Prompt ▸
Every line below that has the word "Task" counts once; report how many lines that makes, with no other words.

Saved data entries
════
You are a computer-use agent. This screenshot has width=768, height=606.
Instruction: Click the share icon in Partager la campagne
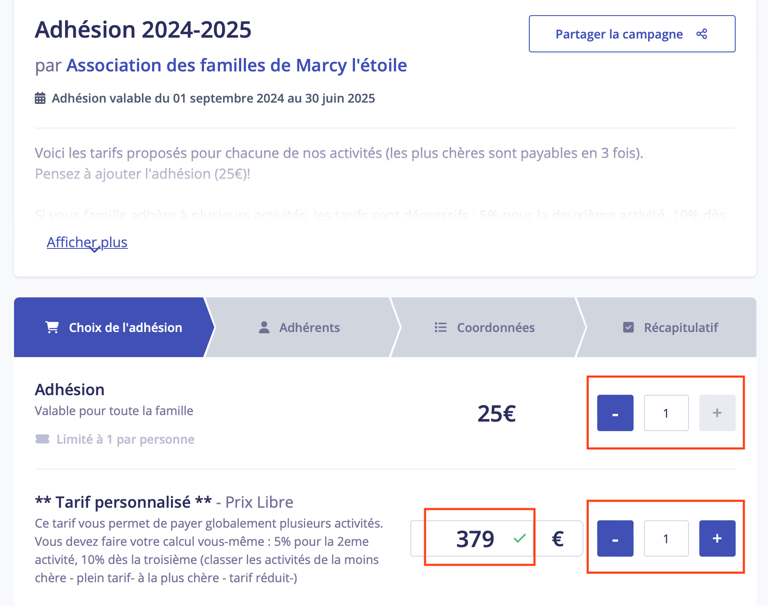point(701,34)
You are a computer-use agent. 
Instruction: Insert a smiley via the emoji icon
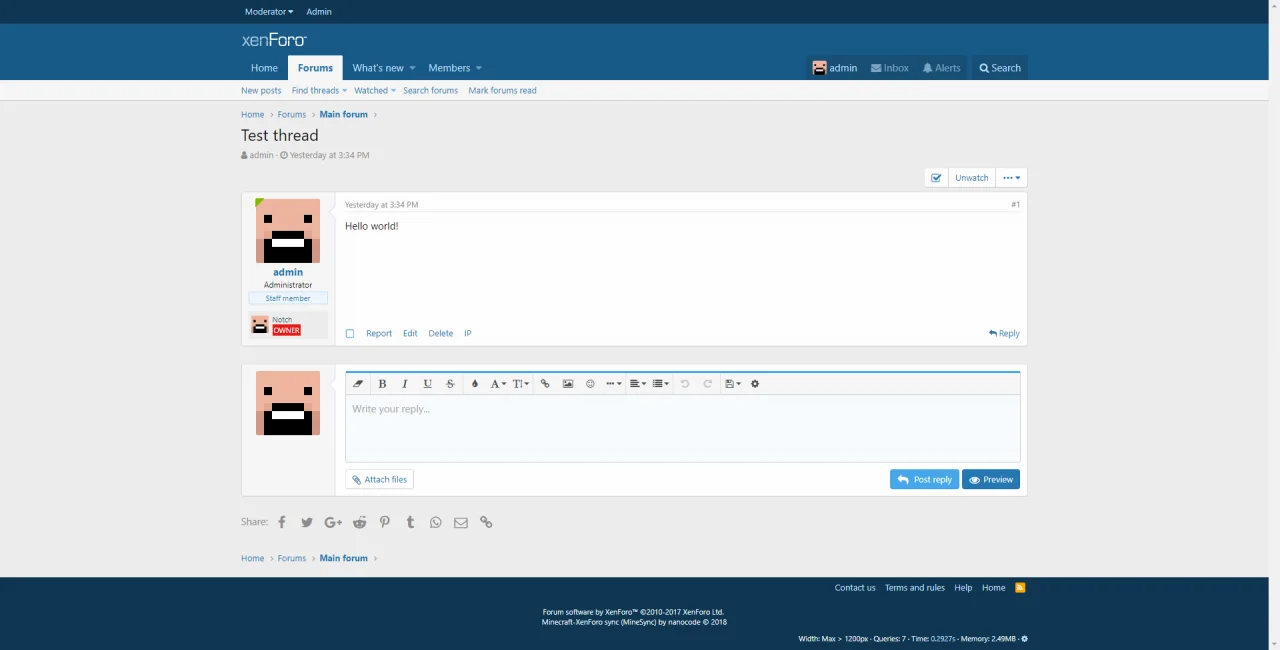pos(590,384)
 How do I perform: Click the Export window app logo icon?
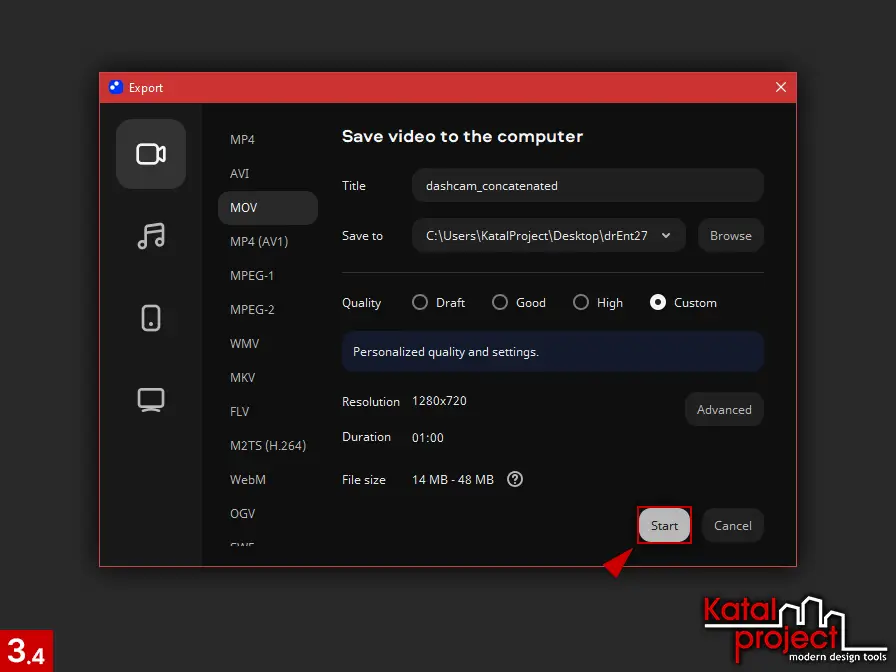(x=115, y=87)
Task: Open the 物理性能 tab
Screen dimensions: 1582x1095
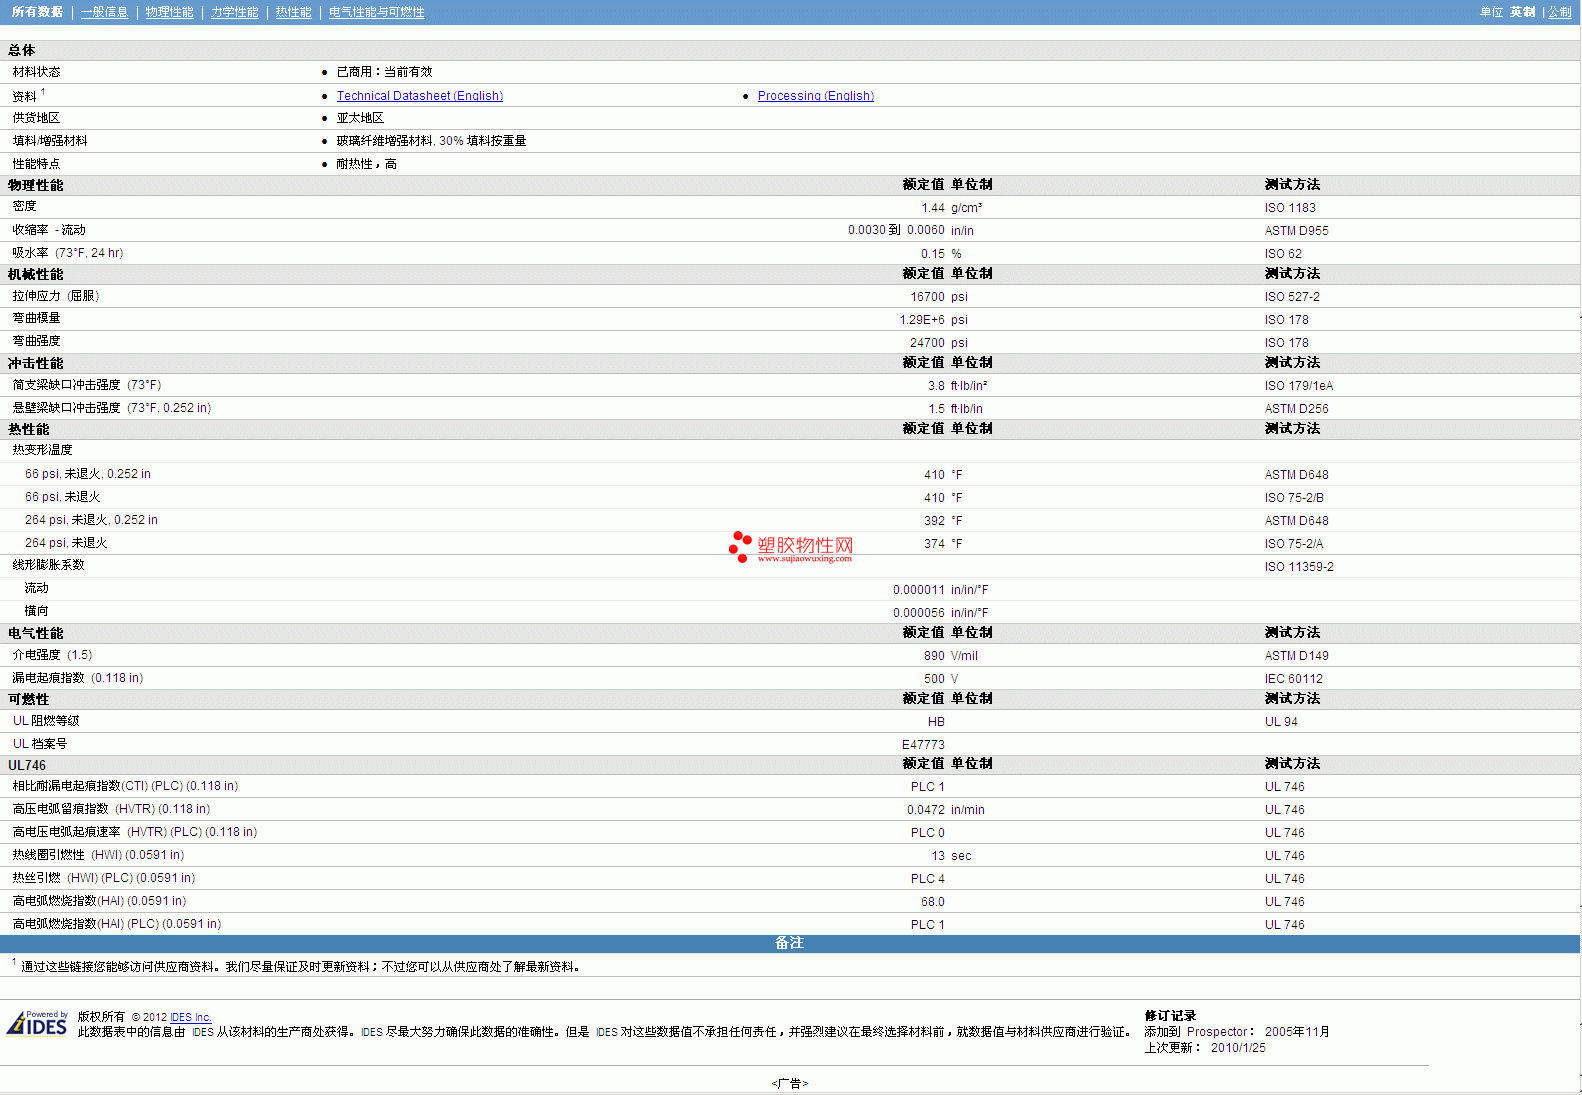Action: coord(169,12)

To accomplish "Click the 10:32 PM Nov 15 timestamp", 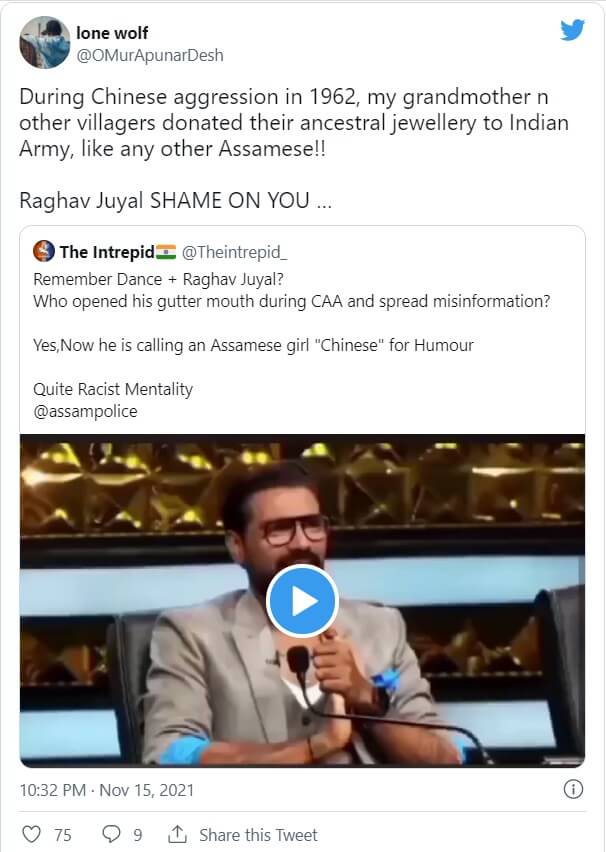I will tap(107, 790).
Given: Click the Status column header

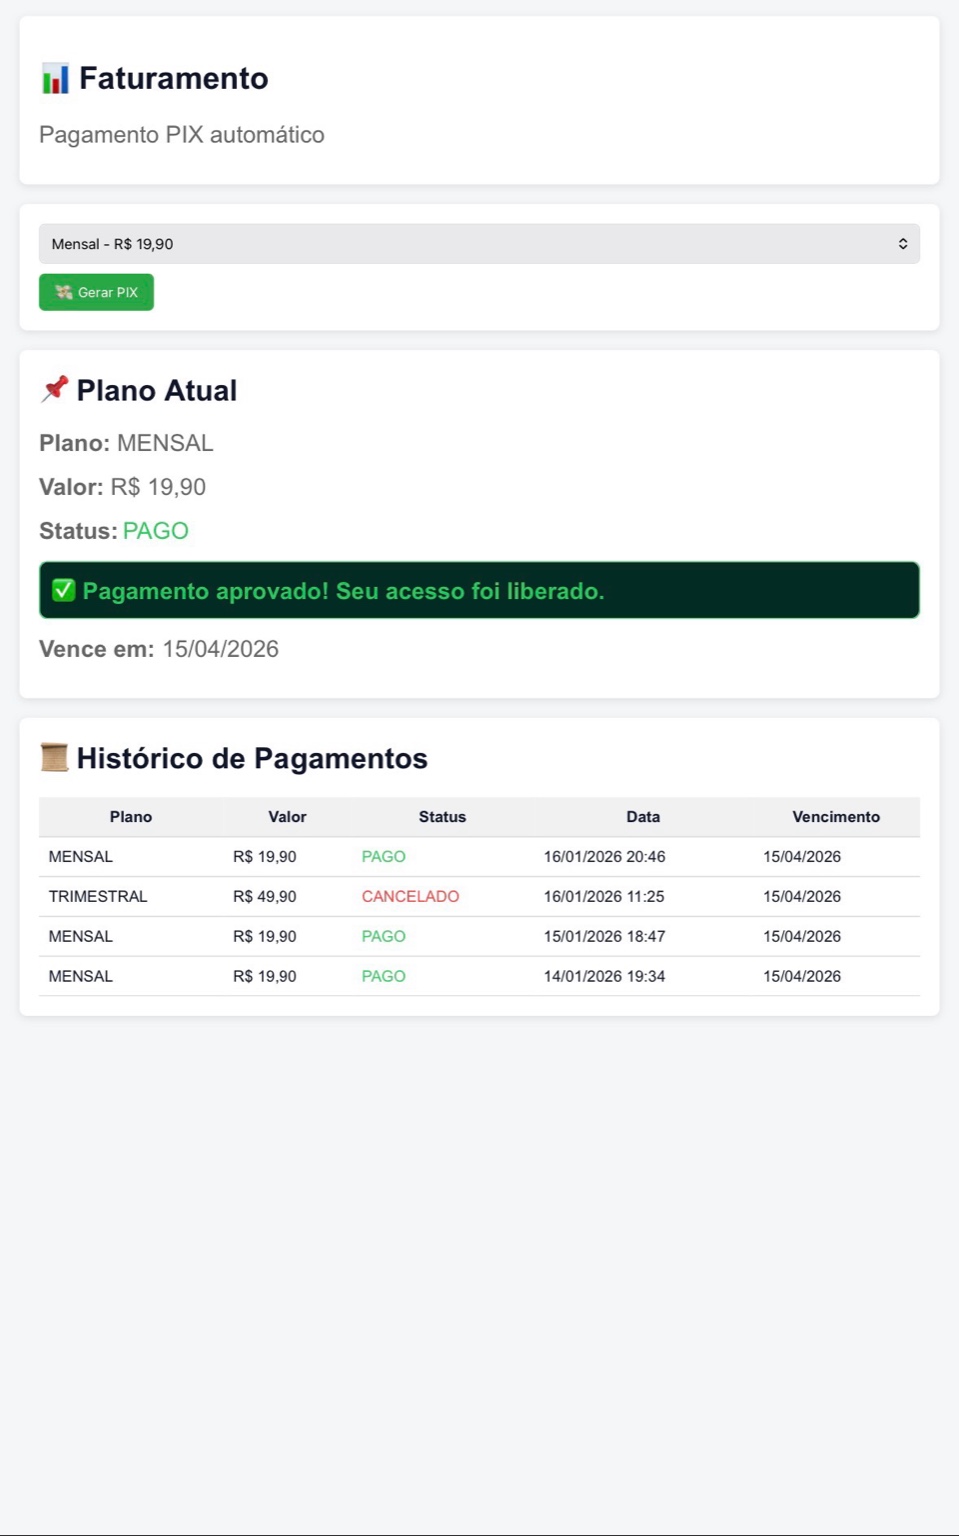Looking at the screenshot, I should (442, 817).
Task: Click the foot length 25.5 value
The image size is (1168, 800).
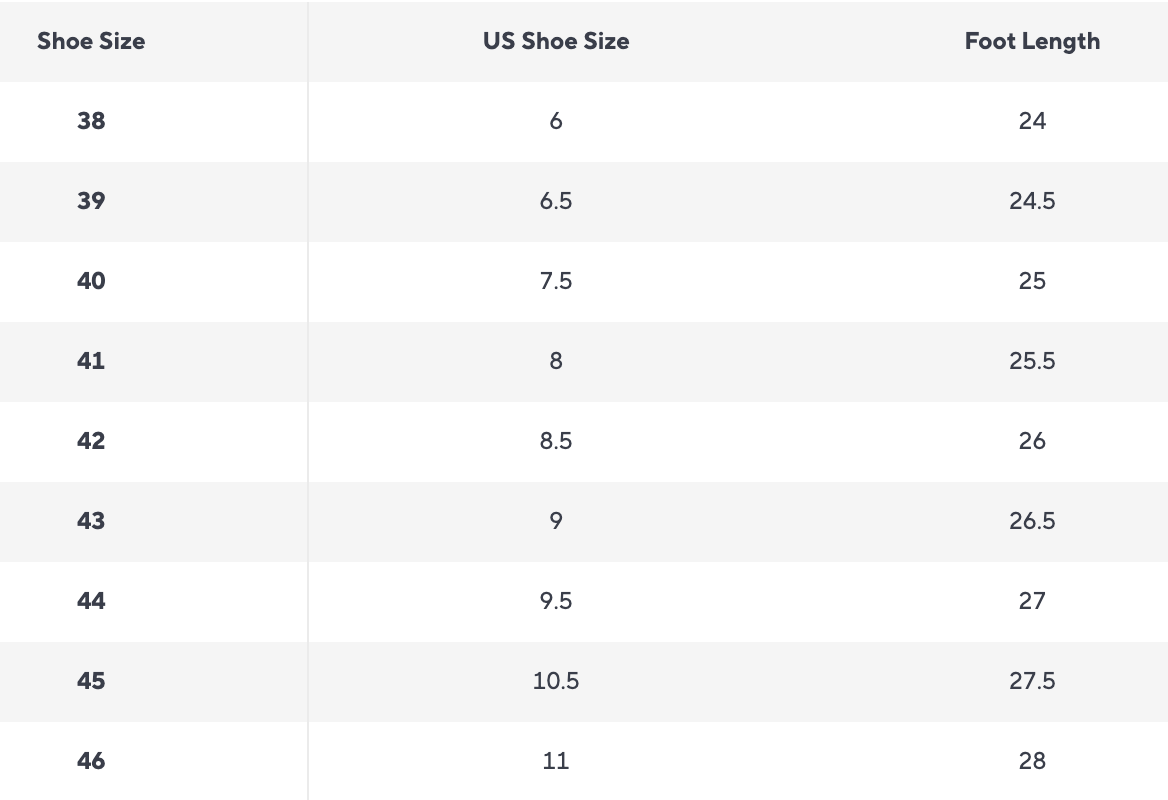Action: pos(1032,361)
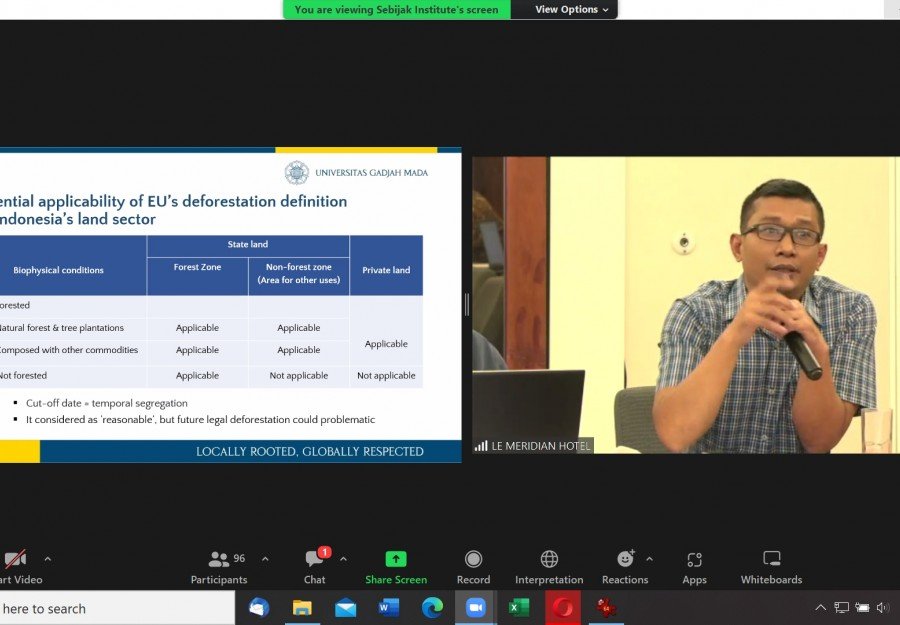Open the View Options menu

[571, 10]
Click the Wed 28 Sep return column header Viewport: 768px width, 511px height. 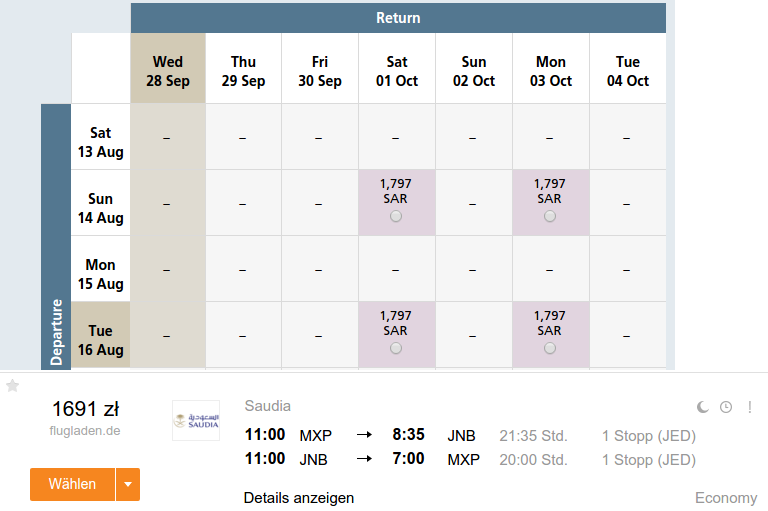(x=168, y=69)
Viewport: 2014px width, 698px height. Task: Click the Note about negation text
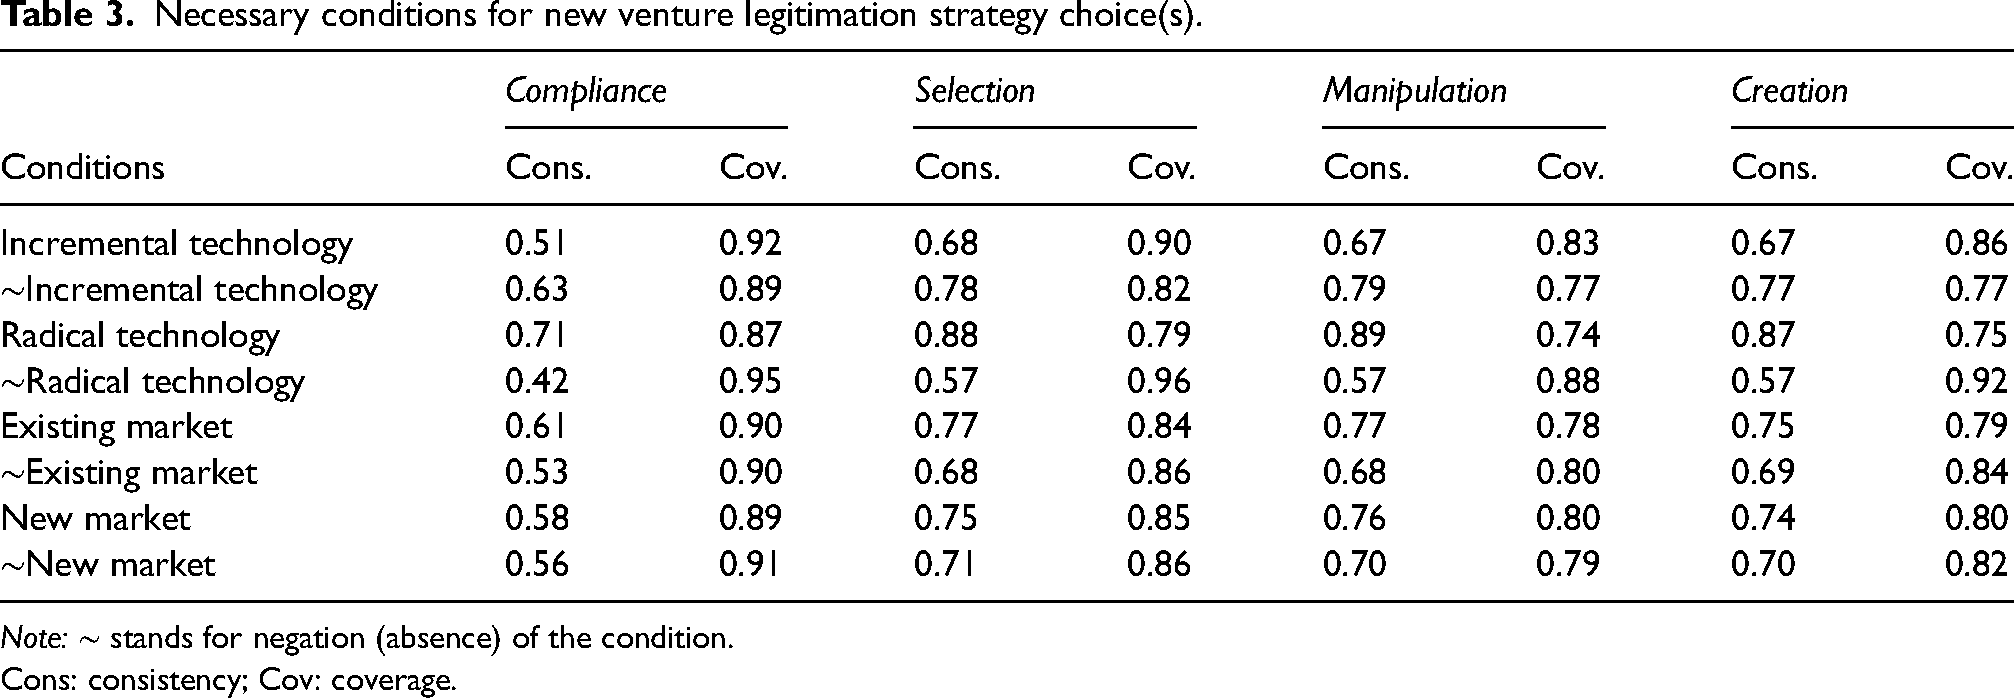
════
Result of this exercise ▸
3